Silvis, Ill. — Michael Kim didn’t just win his first PGA Tour event on Sunday. He dominated in a fashion never seen at TPC Deere Run. Kim’s prizes? A little over a million bucks, a two-year exemption on tour and a trip to the British Open.
Kim shot a final-round 66 on Sunday to win the John Deere Classic by a record-setting eight strokes. Kim, who turned 25 Saturday, finished at 27-under 257 to break Steve Stricker’s tournament record from 2010 by a shot.
Kim also qualified for this week’s Open at Carnoustie — an unexpected bonus for a player who had missed five of his last six cuts before his breakthrough in the Quad Cities.
Kim made 30 birdies for the week, a season high on Tour.
“To be able to finish out in style like this, it means a lot,” said Kim, who nearly quadrupled his season earnings with a winner’s share of $1.044 million. “To be sitting here with a trophy, I’m at a loss for words.”
Bronson Burgoon, Francesco Molinari, Joel Dahmen and Sam Ryder all finished at 19 under.
Kim took all the drama out of the final round with birdies on his first three holes and secured the largest margin of victory during the tournament’s stay at the course, which began in 2000. J.P. Hayes (2002) and Vijay Singh (2003) won by four strokes.
Kim, who had previously had just one top-10 finish in 84 career starts — a third at the Safeway Open two years ago — entered play with a five-shot lead. It was the biggest edge for a third-round leader at the John Deere Classic since Stricker’s six-stroke advantage eight years ago.
Kim, a former star at Cal who had struggled to find his footing as a pro, made it obvious from his first swing that he wasn’t about to let anyone catch him.
Kim knocked in a 13-foot birdie putt on the opening hole, and then holed two more from 15 and 24 feet to give him seven straight birdies dating back to the end of Saturday’s round — and a seven-shot lead.
The field might have felt a glimmer of hope when Kim dumped his tee shot into the greenside bunker on the par-3 seventh hole.
But Kim got his bunker shot to within 7 feet and made the downhill par putt, and he walked to the next tee with an eight-shot edge.
“Even the last couple of weeks, I felt like my game was getting there,” Kim said. “I just felt like I needed just a couple of good starts to the rounds.”
Kim surpassed Stricker’s mark with a 21-foot putt on No. 16. The understated Kim finally let loose, holding his hand to his ear in a nod to a cheering gallery.
In Highland Park, Ill., Vijay Singh birdied the second playoff hole to beat Jeff Maggert and win the Senior Players Championship.
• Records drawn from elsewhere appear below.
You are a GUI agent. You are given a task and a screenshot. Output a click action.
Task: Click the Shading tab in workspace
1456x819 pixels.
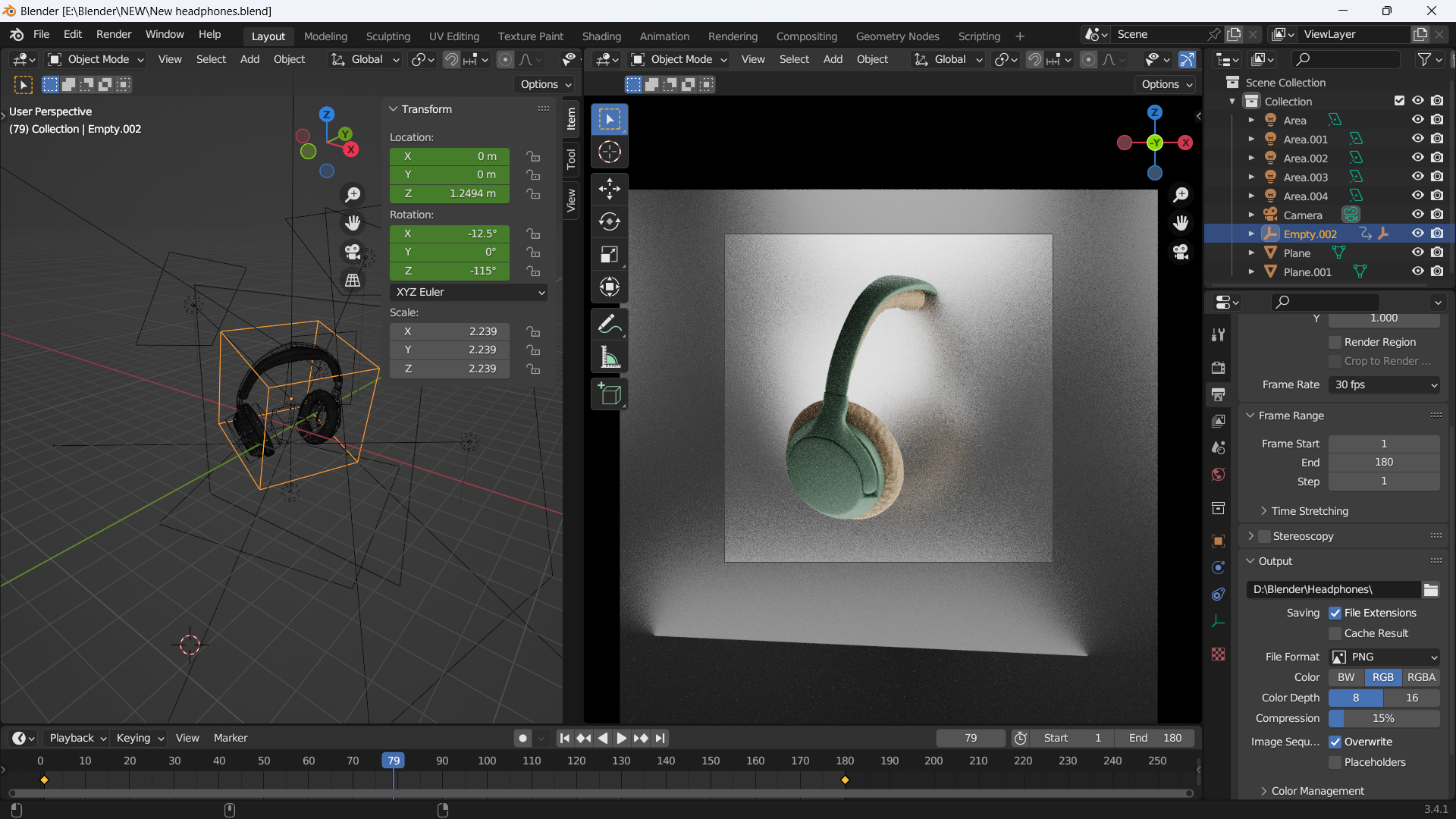[x=601, y=36]
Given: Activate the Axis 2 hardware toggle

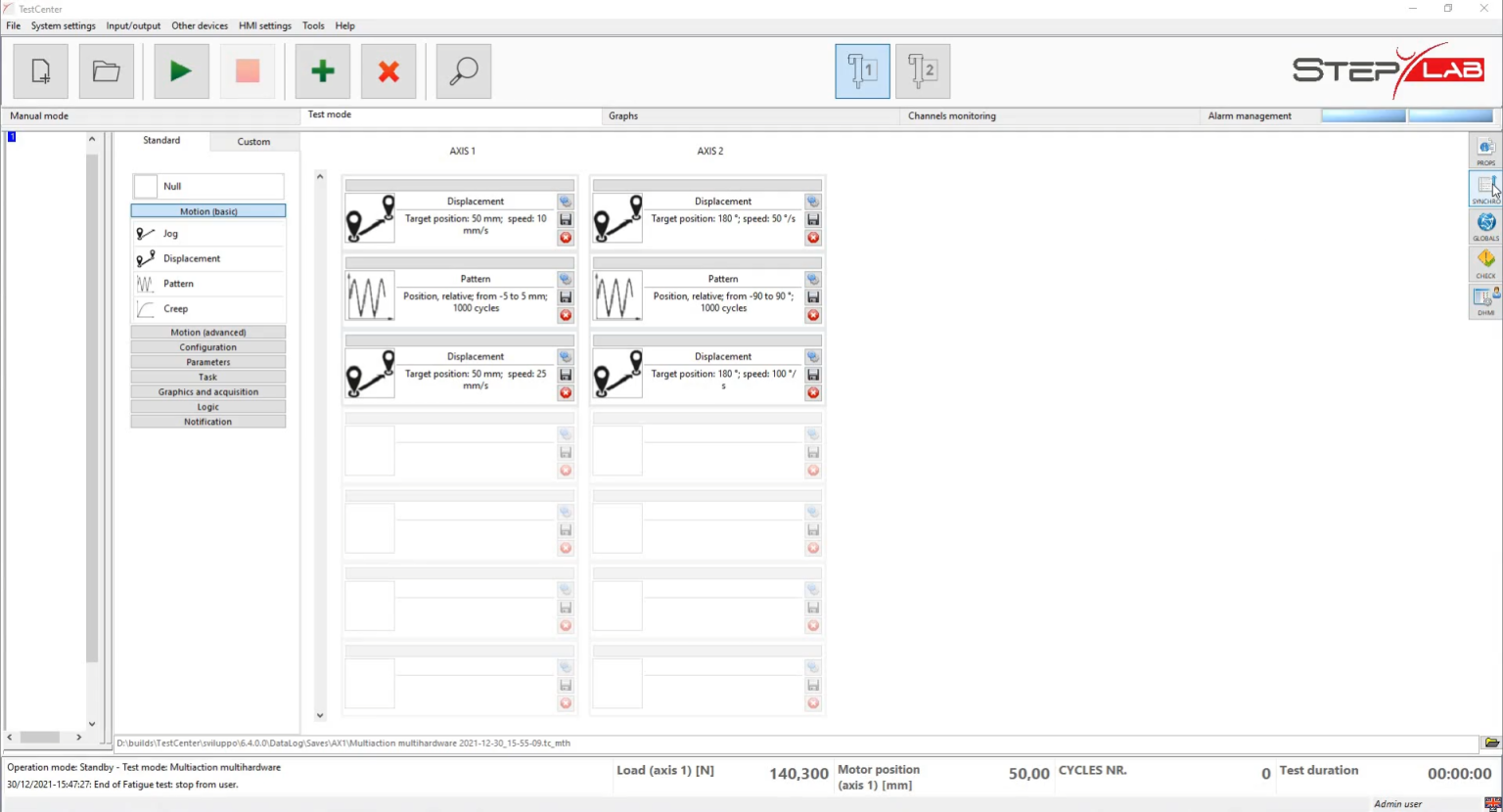Looking at the screenshot, I should point(922,70).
Singh knocked in a putt from about 2 feet after a nearly perfect approach on the 18th hole at Exmoor Country Club. He gave an understated fist pump as the ball fell in, giving him his first major title on the PGA Tour Champions.
Singh (67) and Maggert (68) finished at 20-under 268. Brandt Jobe (66) was two strokes behind, while Jerry Kelly (64) and defending champion Scott McCarron (71) was at 17 under.
Senior Women’s Open
In Wheaton, Ill., Laura Davies went virtually unchallenged in Sunday’s final round of the inaugural U.S. Senior Women’s Open, claiming the title by 10 strokes over Juli Inkster.
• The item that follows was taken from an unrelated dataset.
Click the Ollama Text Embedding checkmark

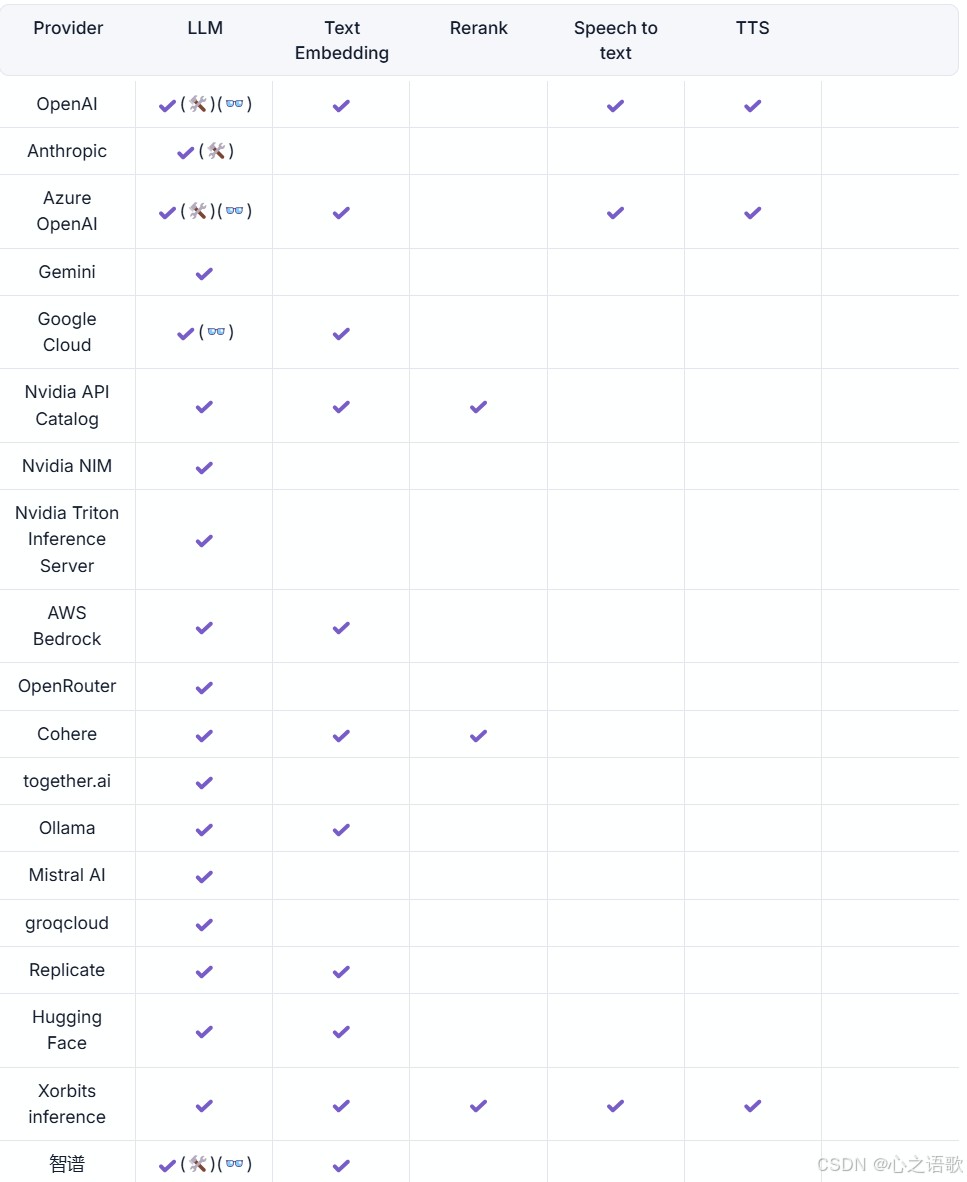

The 54-year-old Davies shot a 5-under 68 to finish at 16-under 276 at Chicago Golf Club in the USGA’s championship for women 50 and older.
A 7-under 66 Saturday provided Davies with a five-shot lead over Inkster. The World Golf Hall of Famer from England widened her advantage early Sunday when she birdied the par-5 second hole and Inkster made bogey.
Davies’ lead never fell below six after that as she added to her trophy collection. She has 85 career victories, still plays on the LPGA Tour and finished tied for second at the Bank of Hope Founders Cup earlier this year.
Elaine Crosby, the first-round leader from Birmingham, finished tied for 23rd at 13 over.
In Gullane, Scotland Brandon Stone sank to his knees and dropped his putter in despair after narrowly missing out on becoming the first player to shoot a round of 59 on the European Tour.
Stone’s 10-under 60 secured his win at the Scottish Open, earning him a third pro title and a spot in the British Open.
In South Lake Tahoe, Nev., former Dallas Cowboys quarterback Tony Romo rallied from four points back to win his first American Century Championship.
Romo, who retired after the 2016 NFL season, had 27 points on the day using the modified Stableford scoring system to beat three-time defending champion Mark Mulder (Michigan State) and San Jose Sharks captain Joe Pavelski, the leader after the opening two rounds.
Charles Barkley finished in last with minus-93 points.